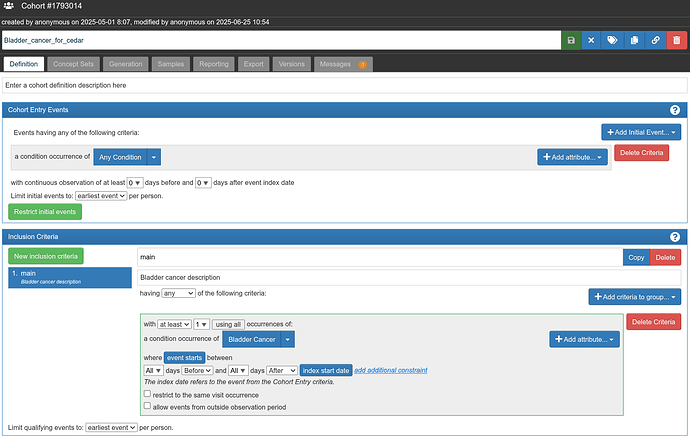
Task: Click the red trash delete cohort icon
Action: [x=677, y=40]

---

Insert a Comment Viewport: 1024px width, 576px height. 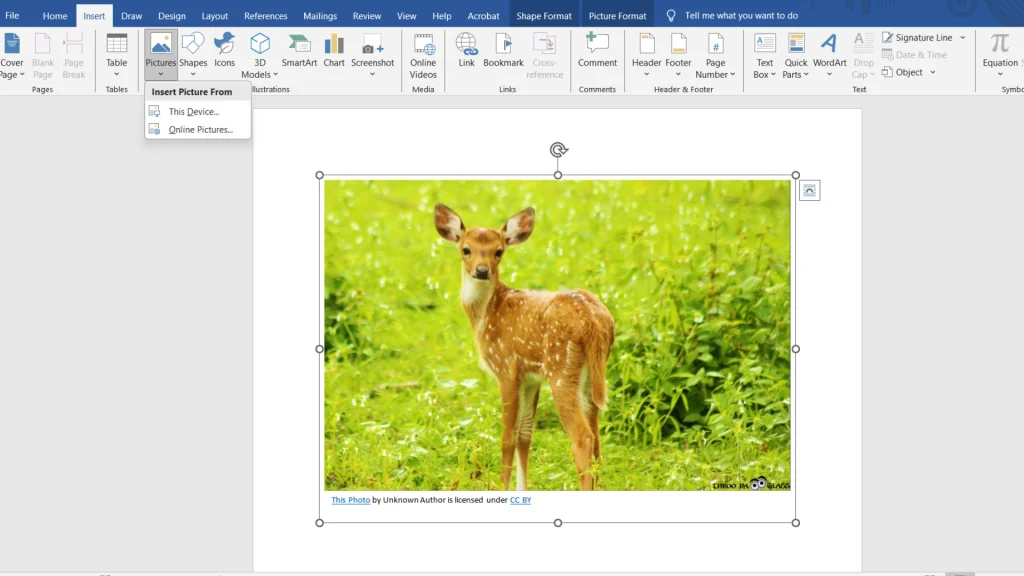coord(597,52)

* * *

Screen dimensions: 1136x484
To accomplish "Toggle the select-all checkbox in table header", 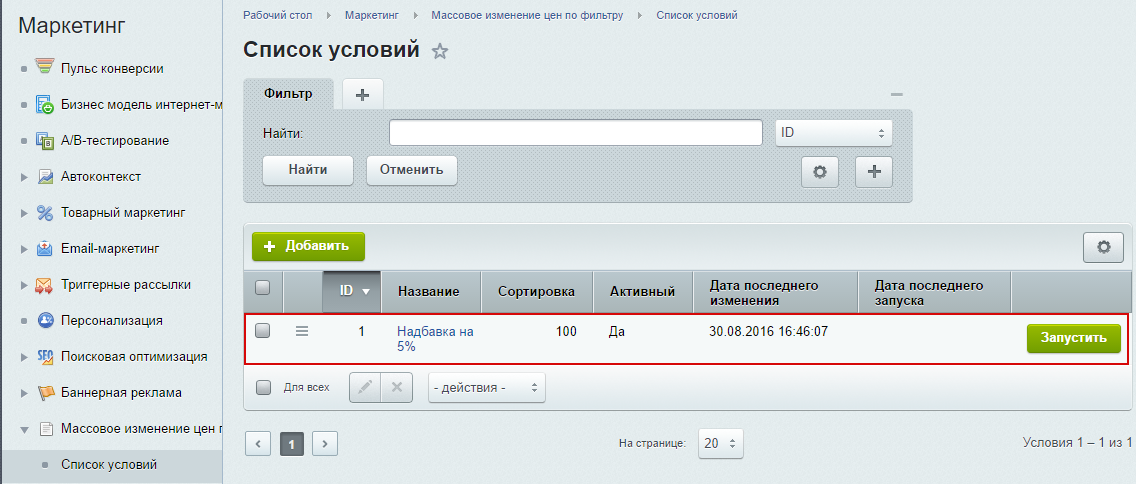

Your task: From the records above, transcribe exactly the lines starting at the one containing "Screen dimensions: 1136x484" and ending at the one containing "the select-all checkbox". Skip the pictures.

Result of this task:
Screen dimensions: 1136x484
To accomplish "Toggle the select-all checkbox in table header", 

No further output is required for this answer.